**What is being asked**
Please keep to the lines below from the one with "How do I perform: Click the Execute button?" through the one with "Click the Street", and restate them word for word, ends included.

**Information**

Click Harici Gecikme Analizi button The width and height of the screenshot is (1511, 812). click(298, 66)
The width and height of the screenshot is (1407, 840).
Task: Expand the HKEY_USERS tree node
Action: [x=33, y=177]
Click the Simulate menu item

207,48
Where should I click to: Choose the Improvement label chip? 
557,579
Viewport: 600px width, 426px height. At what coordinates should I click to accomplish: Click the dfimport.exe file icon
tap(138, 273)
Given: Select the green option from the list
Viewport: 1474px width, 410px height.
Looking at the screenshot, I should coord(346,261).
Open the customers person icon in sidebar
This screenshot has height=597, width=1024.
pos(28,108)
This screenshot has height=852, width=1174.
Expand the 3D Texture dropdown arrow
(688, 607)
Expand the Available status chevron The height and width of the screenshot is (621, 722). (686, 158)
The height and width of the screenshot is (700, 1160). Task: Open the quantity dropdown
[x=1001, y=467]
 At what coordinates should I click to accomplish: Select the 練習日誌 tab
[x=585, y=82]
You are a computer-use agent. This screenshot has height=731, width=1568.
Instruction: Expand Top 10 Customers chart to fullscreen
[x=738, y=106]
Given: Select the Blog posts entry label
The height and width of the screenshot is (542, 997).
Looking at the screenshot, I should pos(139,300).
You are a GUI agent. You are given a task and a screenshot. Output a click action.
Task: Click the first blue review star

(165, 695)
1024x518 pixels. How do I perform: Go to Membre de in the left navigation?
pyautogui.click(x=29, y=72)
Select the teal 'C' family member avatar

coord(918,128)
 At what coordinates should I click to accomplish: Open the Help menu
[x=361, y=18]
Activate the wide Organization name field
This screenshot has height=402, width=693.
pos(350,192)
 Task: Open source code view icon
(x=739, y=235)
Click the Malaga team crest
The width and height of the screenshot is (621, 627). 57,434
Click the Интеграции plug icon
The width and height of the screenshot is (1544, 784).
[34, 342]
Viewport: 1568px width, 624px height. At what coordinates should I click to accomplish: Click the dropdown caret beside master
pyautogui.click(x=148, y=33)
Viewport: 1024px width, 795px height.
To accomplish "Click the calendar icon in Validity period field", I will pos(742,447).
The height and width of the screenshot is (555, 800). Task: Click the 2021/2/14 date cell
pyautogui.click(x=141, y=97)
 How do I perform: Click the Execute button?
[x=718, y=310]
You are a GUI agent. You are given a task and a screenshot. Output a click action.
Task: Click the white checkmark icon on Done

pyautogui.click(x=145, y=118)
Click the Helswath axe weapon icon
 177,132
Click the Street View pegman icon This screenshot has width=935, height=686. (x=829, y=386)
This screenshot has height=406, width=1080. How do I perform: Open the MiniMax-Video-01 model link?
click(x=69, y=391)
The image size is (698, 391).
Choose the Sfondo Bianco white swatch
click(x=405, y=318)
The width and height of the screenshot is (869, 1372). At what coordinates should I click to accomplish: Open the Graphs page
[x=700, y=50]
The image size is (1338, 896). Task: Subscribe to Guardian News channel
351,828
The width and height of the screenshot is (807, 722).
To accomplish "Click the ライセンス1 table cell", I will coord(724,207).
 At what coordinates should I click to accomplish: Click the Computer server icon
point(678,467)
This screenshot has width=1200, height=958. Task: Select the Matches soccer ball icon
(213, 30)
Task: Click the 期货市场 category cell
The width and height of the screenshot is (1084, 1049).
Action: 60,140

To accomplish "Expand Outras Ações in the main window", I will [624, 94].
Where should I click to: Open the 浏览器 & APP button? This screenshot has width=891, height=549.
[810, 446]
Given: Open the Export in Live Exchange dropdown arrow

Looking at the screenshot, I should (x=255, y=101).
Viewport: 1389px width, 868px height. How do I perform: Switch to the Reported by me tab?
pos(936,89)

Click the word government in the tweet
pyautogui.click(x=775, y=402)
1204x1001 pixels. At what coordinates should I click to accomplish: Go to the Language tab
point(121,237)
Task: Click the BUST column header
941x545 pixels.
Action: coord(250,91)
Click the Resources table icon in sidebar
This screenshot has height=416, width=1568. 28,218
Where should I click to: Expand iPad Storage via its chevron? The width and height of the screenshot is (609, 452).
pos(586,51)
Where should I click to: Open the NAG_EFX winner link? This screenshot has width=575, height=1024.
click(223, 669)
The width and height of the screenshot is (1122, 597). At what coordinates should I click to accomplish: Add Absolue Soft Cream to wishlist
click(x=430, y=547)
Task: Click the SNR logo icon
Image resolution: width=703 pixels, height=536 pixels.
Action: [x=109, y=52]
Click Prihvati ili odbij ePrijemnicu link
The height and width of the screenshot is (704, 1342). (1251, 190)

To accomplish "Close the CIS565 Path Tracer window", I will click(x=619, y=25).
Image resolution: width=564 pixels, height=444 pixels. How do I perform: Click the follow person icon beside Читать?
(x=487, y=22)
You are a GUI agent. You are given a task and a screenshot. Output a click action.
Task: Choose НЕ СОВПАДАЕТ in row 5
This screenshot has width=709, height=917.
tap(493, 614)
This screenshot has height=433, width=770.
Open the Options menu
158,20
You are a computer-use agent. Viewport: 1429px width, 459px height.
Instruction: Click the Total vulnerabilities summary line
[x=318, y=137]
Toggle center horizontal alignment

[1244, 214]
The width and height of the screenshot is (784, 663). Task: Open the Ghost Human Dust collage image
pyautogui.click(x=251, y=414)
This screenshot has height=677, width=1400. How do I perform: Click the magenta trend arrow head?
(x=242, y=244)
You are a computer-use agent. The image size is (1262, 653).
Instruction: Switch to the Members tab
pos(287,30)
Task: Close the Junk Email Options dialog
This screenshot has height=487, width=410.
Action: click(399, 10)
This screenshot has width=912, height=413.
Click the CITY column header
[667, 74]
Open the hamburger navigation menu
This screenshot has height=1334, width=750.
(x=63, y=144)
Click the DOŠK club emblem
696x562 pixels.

**Response below**
 How do I perform: Click the Execute button?
[x=718, y=310]
You are a GUI agent. You are given a task and a screenshot. Output a click action.
Task: Click the white checkmark icon on Done

pyautogui.click(x=145, y=118)
Click the Helswath axe weapon icon
 177,132
Click the Street View pegman icon This screenshot has width=935, height=686. (x=829, y=386)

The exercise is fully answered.